Ironically, I write this as I sit in a coffeeshop and a man I once knew many years ago came in with his wife and her friends - HIS SOUL IS GONE IN HIS EYES. HE DOES NOT WANT TO BE HERE, HE HAS NOT SAID A WORD SINCE THEY GOT HERE.
It is potentially the biggest happiness trap - The Identity Trap as Harry Browne calls it in his book “How I Found Freedom in an Unfree World”. We are not our true selves because we have to act, say, be, and do as others want us to. It is an impediment to our freedom as a soverign individual. We are continually trying to please other people - without ever pleasing ourselves.
It’s why there is a penchant for ’finding oneself’. It’s why so many people go on trips to far off places to explore their true nature (whether they find it or not is another question altogether).

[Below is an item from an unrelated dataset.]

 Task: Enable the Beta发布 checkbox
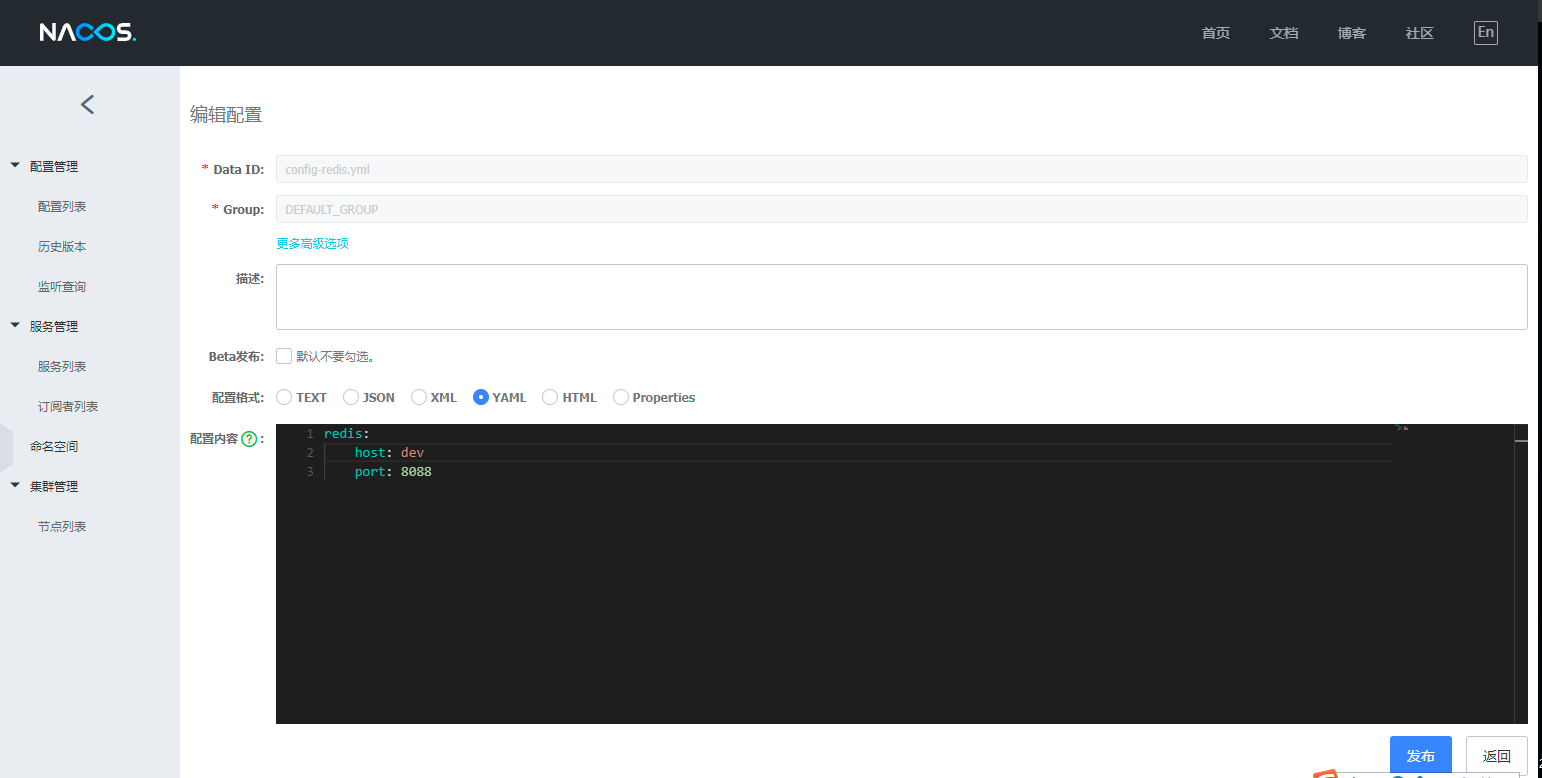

I’m sure you can think of inauthentic people that you know. I remember one guy I met up with that appeared to be authentic, but he took 20 takes on his instagram story to finally get the words out that he meant to say. He cared far too much what others thought of him. I know of people that only like the “mainstream” shows, and music, and culture, because it is what everyone else is into. Nothing is more LAME.
If you don’t like something, you need not do it, or be around it.
I don’t like drinking to excess, nor do I like watching broadcast sports. I don’t do these things, and never will. I have been called “weird” or “a square” by people before, but I do not care - enjoy the things you enjoy: I don’t judge people for liking a local sports team or following the most recent news. If that’s what brings them joy, then so be it.
But does it?
Is it perhaps what you believe brings you joy because everyone else told you that it’s what brings joy?
If you enjoy something, you do not have to answer to anyone why you like that thing. If you like country music but those around you like dance music, and think you are silly for liking different music, why do you care? Why do you care what anyone else would think of your tastes in books, or film, or your desire to be left alone?
You only have one life to live - the sooner you find out who you truly are, the faster that you will find true happiness. I believe you cannot be happy without being who you are. You cannot find actual bliss in this world if you hide from the rest of the world. It doesn’t work that way.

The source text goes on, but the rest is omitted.